| Problem requirements |
From the records below, transcribe exactly the lines that begin at the line with "Instruction: Click the" and end at the line with "Task: Switch to the IN-8401 2K+ tab", both included.

| Supplied material |
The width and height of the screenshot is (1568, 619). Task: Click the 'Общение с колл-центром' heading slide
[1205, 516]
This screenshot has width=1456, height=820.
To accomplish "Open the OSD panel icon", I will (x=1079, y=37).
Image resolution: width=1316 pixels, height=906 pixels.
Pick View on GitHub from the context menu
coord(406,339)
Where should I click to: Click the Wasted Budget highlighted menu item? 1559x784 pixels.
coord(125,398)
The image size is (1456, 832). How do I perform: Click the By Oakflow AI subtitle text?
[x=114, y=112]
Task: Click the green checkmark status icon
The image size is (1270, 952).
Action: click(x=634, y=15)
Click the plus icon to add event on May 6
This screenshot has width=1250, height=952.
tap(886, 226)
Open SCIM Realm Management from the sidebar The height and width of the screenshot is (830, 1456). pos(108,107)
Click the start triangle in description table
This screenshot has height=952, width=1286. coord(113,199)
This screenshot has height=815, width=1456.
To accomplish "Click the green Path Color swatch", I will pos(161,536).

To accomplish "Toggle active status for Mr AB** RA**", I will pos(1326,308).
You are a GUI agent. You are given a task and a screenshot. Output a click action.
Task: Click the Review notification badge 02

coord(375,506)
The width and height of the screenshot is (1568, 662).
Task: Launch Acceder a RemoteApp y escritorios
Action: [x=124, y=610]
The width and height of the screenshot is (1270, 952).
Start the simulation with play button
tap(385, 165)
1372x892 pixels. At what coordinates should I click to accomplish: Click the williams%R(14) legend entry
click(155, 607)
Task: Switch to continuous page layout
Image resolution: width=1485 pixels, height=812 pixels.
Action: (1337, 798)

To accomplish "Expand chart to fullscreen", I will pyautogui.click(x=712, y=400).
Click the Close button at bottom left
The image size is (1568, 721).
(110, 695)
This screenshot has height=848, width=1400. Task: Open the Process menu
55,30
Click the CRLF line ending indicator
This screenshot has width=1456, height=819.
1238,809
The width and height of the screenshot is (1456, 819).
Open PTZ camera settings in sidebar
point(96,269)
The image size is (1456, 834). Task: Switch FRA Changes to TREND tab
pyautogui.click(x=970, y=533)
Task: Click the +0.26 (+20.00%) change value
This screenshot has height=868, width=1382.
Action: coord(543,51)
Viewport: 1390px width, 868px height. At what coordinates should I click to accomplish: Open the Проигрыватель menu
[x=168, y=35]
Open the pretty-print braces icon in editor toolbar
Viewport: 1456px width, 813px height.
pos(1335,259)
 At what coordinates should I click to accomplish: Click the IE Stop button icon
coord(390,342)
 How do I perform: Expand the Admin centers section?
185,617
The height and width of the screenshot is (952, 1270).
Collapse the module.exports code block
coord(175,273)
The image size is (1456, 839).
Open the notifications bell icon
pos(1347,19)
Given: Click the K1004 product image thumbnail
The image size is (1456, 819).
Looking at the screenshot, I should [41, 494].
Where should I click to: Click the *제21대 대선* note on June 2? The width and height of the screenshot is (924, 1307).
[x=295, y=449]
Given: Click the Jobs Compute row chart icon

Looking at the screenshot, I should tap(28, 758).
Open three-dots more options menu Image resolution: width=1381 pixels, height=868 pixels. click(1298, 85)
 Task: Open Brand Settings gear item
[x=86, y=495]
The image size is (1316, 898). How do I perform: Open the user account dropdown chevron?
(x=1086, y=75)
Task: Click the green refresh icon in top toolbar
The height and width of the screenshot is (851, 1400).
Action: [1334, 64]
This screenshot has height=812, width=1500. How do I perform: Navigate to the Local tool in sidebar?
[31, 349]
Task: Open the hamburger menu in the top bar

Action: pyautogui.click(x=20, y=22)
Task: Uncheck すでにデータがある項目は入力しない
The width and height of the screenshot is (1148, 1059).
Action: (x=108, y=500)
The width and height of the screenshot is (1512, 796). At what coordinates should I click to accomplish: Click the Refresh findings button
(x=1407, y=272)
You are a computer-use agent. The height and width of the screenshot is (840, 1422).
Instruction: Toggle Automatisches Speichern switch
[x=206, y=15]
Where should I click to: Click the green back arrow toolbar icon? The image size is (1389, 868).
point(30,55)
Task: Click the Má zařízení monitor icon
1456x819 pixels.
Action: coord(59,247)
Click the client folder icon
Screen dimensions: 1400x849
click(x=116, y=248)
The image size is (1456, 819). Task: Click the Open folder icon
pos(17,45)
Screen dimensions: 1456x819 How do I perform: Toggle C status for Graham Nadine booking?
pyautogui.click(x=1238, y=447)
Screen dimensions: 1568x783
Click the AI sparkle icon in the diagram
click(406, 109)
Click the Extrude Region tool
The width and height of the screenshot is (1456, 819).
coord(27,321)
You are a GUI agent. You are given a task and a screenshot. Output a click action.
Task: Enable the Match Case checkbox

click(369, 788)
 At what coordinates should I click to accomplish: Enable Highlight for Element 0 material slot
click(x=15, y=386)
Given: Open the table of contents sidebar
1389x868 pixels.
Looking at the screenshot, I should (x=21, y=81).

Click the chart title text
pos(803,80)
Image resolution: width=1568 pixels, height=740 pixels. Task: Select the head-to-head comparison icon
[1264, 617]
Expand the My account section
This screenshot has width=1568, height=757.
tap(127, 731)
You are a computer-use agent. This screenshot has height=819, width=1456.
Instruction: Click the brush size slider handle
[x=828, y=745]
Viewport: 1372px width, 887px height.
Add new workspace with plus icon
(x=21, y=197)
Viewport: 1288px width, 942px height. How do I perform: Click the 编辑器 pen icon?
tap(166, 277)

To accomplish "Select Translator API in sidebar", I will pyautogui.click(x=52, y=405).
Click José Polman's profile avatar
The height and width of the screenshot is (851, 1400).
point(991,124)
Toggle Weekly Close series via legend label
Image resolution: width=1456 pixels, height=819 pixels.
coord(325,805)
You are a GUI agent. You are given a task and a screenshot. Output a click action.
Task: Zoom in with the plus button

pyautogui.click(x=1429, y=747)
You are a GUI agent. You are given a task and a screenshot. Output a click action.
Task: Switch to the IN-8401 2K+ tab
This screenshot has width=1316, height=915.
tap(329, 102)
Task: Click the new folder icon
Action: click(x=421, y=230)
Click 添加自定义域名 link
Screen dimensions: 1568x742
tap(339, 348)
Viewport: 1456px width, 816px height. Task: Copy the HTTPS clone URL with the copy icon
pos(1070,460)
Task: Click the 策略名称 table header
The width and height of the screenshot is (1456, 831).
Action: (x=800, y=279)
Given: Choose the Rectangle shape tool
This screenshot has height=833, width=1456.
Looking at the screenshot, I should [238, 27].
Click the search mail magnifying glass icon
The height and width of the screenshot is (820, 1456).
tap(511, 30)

| Reply |
Instruction: Click the brush size slider handle
[x=828, y=745]
Viewport: 1372px width, 887px height.
Add new workspace with plus icon
(x=21, y=197)
Viewport: 1288px width, 942px height. How do I perform: Click the 编辑器 pen icon?
tap(166, 277)

To accomplish "Select Translator API in sidebar", I will pyautogui.click(x=52, y=405).
Click José Polman's profile avatar
The height and width of the screenshot is (851, 1400).
point(991,124)
Toggle Weekly Close series via legend label
Image resolution: width=1456 pixels, height=819 pixels.
coord(325,805)
You are a GUI agent. You are given a task and a screenshot. Output a click action.
Task: Zoom in with the plus button

pyautogui.click(x=1429, y=747)
You are a GUI agent. You are given a task and a screenshot. Output a click action.
Task: Switch to the IN-8401 2K+ tab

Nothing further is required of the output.